Skip to main content

Storage

LiteJoin uses SQLite as its primary data store, with optional tiered storage for long-term retention.

SQLite Sharding

Data is distributed across multiple SQLite databases using FNV hashing on the message key:
storage:
  shard_count: 8       # Number of SQLite shards
  data_dir: "./data"   # Directory for shard files
  reader_pool_size: 4  # Reader connections per shard
Each shard is a separate .db file in WAL mode with a single writer connection and a configurable pool of reader connections.
SettingDefaultDescription
shard_count8Number of SQLite database shards. More shards = better write parallelism.
data_dir./dataDirectory for all data files.
reader_pool_size4Read connections per shard for concurrent queries.

Retention

Data older than the retention duration is periodically deleted:
retention:
  duration: 24h        # Keep data for 24 hours
  clean_interval: 1m   # Check every minute
When tiered storage is disabled, deleted data is permanently lost. Set retention based on your downstream query needs.

Tiered Storage (Optional)

When enabled, LiteJoin compacts expired data into Parquet files before deleting from SQLite.
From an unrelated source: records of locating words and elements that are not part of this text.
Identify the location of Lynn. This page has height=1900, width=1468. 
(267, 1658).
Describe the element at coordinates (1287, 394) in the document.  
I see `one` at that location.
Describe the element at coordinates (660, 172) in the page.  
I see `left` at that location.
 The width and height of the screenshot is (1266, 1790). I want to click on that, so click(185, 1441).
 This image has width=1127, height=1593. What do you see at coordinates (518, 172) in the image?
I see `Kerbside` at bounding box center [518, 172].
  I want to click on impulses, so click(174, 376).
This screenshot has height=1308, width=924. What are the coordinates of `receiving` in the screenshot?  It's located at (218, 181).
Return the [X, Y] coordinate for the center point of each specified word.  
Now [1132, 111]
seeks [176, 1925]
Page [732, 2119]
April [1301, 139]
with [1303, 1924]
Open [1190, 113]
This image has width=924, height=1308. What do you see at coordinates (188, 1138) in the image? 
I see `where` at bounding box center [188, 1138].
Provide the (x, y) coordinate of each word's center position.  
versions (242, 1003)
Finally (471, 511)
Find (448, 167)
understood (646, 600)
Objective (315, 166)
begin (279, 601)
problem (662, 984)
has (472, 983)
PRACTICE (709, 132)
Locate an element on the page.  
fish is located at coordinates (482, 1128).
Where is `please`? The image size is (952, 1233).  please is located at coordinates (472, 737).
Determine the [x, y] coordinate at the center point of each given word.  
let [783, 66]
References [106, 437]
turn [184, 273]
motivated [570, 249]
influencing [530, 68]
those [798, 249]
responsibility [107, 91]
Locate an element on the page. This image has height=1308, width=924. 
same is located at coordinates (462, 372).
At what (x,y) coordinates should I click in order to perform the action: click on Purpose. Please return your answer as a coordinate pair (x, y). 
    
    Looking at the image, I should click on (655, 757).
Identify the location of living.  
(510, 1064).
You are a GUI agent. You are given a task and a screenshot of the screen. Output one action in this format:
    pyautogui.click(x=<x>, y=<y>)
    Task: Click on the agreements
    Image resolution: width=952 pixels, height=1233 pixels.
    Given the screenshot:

These files are queryable via an embedded DuckDB instance and can optionally be uploaded to cloud storage.

How It Works

SQLite (hot) → Compactor → Parquet (warm) → Uploader → Cloud Storage (cold)
  1. Retention fires — rows older than the TTL are eligible for compaction.
  2. Compactor reads rows from SQLite, writes them to Parquet files with Snappy compression.
  3. Rows are deleted from SQLite, reclaiming space.
  4. DuckDB queries Parquet files for historical data.
  5. Uploader (optional) copies Parquet files to S3/GCS/Azure Blob Storage.

Configuration

storage:
  archive:
    enabled: true
    compaction_interval: 1m
    target_file_size: 128MB
    compression: snappy          # snappy | zstd | none
    duckdb_memory_limit: 256MB
    local_retention: 168h        # Keep local Parquet for 7 days

    cloud:
      enabled: false
      provider: s3               # s3 | gcs | azure
      bucket: my-litejoin-archive
      prefix: litejoin/
      region: us-east-1
      upload_concurrency: 4

Archive Config Reference

FieldTypeDefaultDescription
enabledboolfalseEnable tiered storage.
compaction_intervalduration1mHow often compaction runs.
target_file_sizestring128MBTarget Parquet file size.
compressionstringsnappyParquet compression codec.
duckdb_memory_limitstring256MBMax memory for DuckDB queries.
duckdb_threadsint0DuckDB threads. 0 = match GOMAXPROCS.
local_retentionduration168hHow long to keep local Parquet files.

Cloud Config Reference

FieldTypeDefaultDescription
cloud.enabledboolfalseEnable cloud upload.
cloud.providerstrings3, gcs, or azure.
cloud.bucketstringBucket name.
cloud.prefixstringKey prefix within bucket.
cloud.regionstringCloud region.
cloud.upload_concurrencyint4Parallel upload workers.
cloud.upload_timeoutduration5mPer-file upload timeout.

Data Lifecycle Example

Given retention: 1h and archive.local_retention: 168h:
TimeTierState
t=0SQLiteWritten, available for real-time joins
t=1hParquet (local)Compacted from SQLite, queryable via DuckDB
t=1h+30sParquet + CloudUploaded to S3 (if enabled)
t=7dCloud onlyLocal Parquet evicted
t=∞CloudRetained indefinitely

Querying Historical Data

Historical data is queryable via the Snapshot API. When a from parameter extends beyond the retention window, the snapshot handler automatically queries Parquet files via DuckDB.
The hot path (real-time joins) has zero overhead from tiered storage. DuckDB is only used for historical queries.